To say that the auto industry has had a rough several years would be an understatement of epic proportions. The bailouts of GM and Chrysler dragged many of the industry’s challenges into the open, and the dramatic rescue effort brought an unprecedented level of public awareness of long-festering problems with Detroit’s business model. Here at TTAC, these troubles have provided much grist for our discussions, which tend to focus on the product, business and customer care factors. But behind the decades of Detroit’s weak products and poor business practices, lies a political-economic narrative that tends to be left out of the discussion. In End of a Dream or The Great Auto Crash: An Inside Story, economist William Vukson fits the great sweep of macroeconomic policy since Richard Nixon into a slim volume, and explains Detroit’s dramatic collapse in terms of trade and fiscal policy rather than, say, Detroit’s “Deadly Sins”.
Needless to say, this is something of a departure from standard TTAC analysis, which tends towards product-driven explanations for Detroit’s collapse. The temptation to see GM and Chrysler as the anti-Horatio Alger stories of our times, in which good companies make bad and fall from riches to rags as a pure function of the free market, is undeniable. And if The Great Auto Crash has a shortcoming, it’s that it largely ignores Detroit’s relationship with the consumer in favor of Detroit’s equally dysfunctional relationship with Washington DC and the globalizing economy. But Vukson isn’t an industry specialist (his previous work includes consulting on the Euro launch, and books on currency, and macroeconomics), and his tale of currencies, politics and international relations no more completely explains the auto crash than a purely consumer-driven explanation. As a backdrop to Detroit’s failure in the marketplace, however, The Great Auto Crash is indispensable.
It is not for nothing though, that economics is widely referred to as “the dismal science.” After a promising preface, Vukson dives into a defense of the Federal Reserve policies of recently disgraced former chairman Alan Greenspan. Without the benefit of Vukson’s economic narrative, this seems like a something of a non-sequitor, as it touches only briefly on auto industry-specific details. Keep reading though, and Vukson’s narrative unfolds in an epic sweep, starting with the Cold War policies of Richard Nixon, all the way through the Bush-Obama industry bailout.

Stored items
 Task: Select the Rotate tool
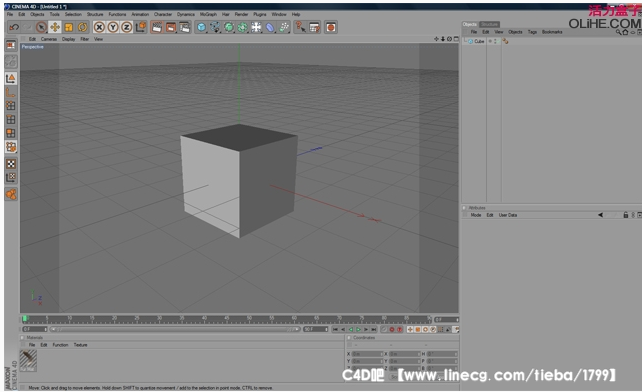click(x=82, y=27)
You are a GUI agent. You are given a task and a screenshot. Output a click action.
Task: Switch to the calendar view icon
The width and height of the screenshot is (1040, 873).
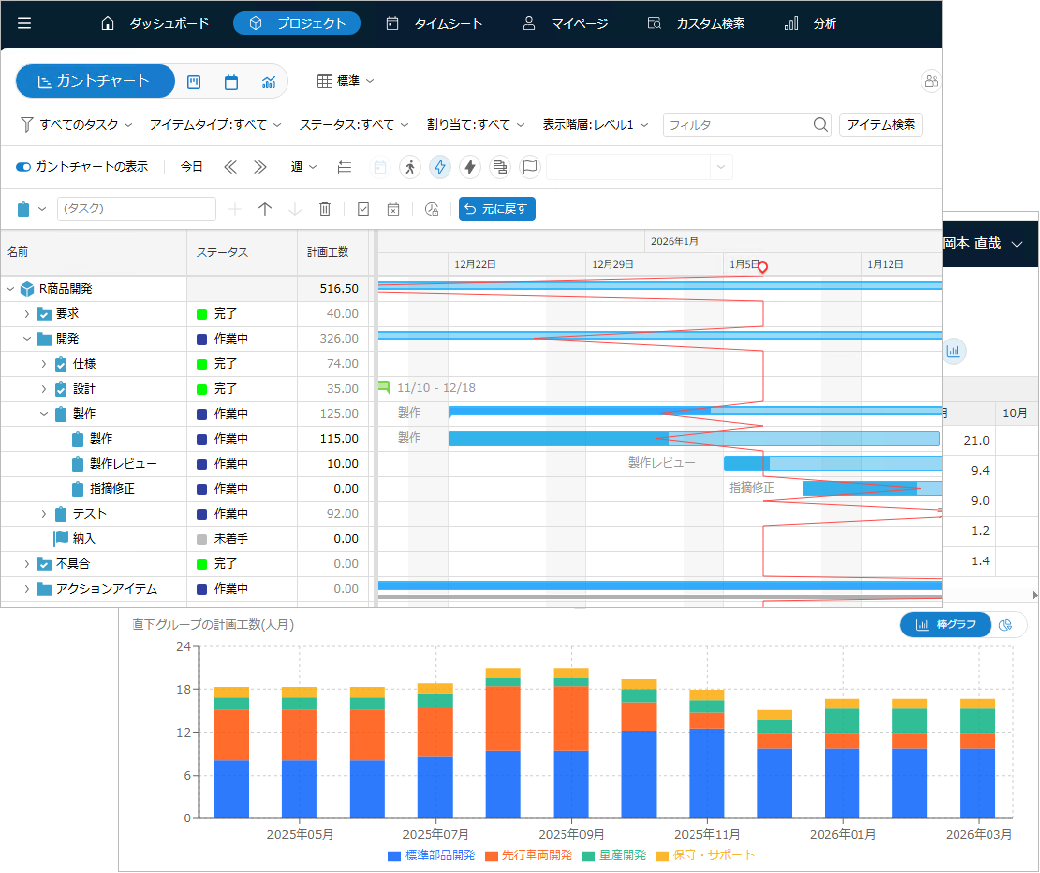pos(231,82)
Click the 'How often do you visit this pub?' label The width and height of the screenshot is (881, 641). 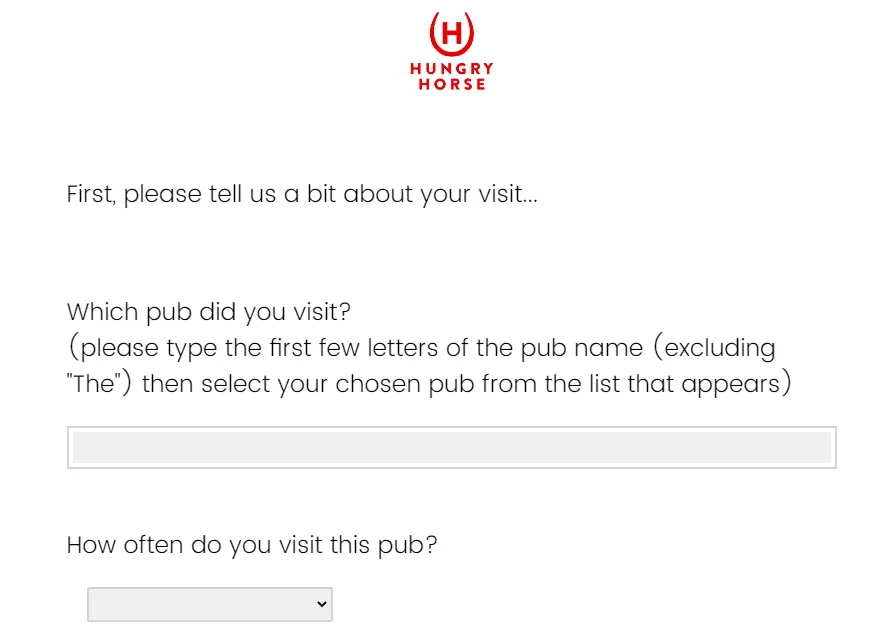(252, 546)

**What you need to do**
1. Based on the review, why does Vukson's defense of Alan Greenspan's Federal Reserve policies first seem like a non-sequitur?
2. From the stored items, extract the lines from the line with "You are a GUI" up to and including the line with "pos(231,82)", and leave the pictures out of your answer.

**Task-by-task outputs**
1. Without Vukson's broader economic narrative, the defense seems out of place because it touches only briefly on details specific to the auto industry.

2.
You are a GUI agent. You are given a task and a screenshot. Output a click action.
Task: Switch to the calendar view icon
The width and height of the screenshot is (1040, 873).
pos(231,82)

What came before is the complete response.